▶ [WHAT IS EXPECTED] Count up the lines of the data below that contain the string "item", then give only the total.

##############################

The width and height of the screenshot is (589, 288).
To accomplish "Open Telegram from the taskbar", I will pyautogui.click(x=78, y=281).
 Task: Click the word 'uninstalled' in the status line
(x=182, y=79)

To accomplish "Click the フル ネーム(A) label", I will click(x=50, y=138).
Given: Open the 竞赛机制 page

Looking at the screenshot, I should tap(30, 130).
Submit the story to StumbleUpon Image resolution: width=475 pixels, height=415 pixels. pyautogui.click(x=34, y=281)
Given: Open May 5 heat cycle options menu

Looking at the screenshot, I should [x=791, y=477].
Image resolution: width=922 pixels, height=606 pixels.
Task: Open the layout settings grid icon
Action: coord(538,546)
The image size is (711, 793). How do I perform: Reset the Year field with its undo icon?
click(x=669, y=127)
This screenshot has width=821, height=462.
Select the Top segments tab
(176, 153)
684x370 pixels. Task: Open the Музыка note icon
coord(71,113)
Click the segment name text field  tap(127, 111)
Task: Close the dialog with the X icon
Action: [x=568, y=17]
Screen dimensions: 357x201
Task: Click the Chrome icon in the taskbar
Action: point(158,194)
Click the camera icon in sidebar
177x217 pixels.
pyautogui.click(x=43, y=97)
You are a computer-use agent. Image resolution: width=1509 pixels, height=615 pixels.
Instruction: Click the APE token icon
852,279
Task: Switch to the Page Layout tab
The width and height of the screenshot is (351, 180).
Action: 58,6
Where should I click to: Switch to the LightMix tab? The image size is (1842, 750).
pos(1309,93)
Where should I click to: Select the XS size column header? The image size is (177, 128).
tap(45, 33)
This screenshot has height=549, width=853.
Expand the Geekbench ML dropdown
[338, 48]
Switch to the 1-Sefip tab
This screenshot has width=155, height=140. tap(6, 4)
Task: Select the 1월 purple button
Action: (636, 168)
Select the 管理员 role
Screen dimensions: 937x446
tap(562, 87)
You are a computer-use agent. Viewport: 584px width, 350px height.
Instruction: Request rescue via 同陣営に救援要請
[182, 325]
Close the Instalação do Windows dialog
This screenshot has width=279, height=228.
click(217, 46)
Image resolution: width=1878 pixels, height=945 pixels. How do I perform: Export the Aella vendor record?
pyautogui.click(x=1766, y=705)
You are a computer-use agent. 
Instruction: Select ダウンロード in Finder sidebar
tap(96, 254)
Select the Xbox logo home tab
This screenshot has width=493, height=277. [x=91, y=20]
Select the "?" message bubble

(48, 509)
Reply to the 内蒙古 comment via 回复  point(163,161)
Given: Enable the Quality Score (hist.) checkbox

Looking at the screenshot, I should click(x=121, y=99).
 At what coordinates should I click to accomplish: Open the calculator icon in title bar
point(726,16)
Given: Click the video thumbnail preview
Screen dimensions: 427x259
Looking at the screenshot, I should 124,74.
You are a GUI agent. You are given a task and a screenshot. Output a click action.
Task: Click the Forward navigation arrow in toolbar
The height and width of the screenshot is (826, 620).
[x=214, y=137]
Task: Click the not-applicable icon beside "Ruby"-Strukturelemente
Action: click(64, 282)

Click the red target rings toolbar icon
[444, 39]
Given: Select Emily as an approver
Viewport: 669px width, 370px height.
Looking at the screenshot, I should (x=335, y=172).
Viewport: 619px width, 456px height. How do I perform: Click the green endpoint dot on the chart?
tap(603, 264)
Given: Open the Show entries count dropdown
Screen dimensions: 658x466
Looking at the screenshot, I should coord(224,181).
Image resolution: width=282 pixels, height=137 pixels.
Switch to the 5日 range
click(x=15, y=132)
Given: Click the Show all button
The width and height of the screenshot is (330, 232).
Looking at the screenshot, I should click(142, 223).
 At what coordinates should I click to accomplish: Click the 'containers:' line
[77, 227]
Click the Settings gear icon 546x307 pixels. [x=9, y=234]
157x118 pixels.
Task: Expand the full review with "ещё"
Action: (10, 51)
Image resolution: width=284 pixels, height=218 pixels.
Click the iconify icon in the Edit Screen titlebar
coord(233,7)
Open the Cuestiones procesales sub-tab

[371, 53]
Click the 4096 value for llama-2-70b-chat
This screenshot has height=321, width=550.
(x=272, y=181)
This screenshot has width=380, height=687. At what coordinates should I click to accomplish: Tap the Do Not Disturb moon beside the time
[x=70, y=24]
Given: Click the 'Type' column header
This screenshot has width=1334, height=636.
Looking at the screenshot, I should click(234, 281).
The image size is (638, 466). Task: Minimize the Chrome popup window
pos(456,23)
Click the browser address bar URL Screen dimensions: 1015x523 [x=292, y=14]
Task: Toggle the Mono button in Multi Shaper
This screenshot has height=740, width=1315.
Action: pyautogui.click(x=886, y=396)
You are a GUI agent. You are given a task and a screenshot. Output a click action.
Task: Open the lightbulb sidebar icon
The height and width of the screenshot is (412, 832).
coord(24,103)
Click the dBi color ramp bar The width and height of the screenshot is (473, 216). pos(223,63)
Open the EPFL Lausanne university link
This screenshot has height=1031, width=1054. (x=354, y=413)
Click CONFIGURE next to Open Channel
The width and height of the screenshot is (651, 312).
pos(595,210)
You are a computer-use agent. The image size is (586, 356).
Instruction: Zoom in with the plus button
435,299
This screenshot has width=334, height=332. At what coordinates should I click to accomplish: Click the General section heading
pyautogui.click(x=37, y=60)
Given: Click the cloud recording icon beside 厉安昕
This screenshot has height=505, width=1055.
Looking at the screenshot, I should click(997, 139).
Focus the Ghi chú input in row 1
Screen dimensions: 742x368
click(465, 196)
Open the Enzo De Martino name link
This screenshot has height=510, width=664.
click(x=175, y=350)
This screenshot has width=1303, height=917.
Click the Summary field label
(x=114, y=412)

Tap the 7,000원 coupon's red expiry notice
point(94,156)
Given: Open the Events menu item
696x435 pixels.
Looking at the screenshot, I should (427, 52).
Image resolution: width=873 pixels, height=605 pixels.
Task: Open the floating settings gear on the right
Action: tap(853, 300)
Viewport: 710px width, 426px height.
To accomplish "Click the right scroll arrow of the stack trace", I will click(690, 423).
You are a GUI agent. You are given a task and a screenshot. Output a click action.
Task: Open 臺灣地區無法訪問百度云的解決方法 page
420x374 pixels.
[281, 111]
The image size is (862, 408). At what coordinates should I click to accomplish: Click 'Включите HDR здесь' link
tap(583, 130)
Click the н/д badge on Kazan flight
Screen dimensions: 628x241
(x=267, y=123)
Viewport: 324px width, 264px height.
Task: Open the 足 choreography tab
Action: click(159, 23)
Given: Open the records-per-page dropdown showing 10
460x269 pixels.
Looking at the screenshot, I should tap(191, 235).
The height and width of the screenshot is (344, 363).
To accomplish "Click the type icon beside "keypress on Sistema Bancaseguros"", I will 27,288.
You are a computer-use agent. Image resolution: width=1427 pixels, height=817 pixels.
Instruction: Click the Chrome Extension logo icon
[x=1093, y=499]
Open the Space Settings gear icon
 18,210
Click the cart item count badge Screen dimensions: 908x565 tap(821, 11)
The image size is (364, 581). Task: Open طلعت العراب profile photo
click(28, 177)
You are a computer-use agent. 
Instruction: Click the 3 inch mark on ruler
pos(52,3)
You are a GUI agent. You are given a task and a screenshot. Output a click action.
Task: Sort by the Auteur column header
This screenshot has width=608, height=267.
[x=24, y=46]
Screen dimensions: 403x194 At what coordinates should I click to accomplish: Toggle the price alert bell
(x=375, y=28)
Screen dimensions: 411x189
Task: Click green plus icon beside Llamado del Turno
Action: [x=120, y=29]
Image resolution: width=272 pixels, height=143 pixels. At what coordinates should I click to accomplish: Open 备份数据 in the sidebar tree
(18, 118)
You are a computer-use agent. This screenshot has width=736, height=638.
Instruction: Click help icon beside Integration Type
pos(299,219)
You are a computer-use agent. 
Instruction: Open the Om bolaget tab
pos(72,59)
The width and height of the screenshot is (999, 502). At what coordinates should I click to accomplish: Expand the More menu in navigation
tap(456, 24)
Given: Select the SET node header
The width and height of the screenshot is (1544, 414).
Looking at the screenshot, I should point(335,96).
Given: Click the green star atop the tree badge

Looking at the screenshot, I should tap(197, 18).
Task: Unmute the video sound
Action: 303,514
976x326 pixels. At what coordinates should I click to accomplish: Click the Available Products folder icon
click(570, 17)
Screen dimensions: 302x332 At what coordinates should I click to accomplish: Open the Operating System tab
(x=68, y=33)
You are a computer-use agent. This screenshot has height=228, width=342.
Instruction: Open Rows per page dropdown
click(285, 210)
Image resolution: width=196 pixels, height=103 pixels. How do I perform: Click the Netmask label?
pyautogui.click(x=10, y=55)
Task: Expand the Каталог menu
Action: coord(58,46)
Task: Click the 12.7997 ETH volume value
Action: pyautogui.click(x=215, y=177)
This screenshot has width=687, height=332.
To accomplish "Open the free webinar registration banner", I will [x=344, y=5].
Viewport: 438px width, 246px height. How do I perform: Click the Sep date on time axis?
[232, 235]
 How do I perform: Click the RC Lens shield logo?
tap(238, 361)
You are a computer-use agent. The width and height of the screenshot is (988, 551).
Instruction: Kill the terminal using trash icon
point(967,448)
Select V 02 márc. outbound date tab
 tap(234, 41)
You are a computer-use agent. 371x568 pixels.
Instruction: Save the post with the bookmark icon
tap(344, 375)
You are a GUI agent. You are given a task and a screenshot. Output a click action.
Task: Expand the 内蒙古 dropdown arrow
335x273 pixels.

##############################

▶ [RESPONSE] 2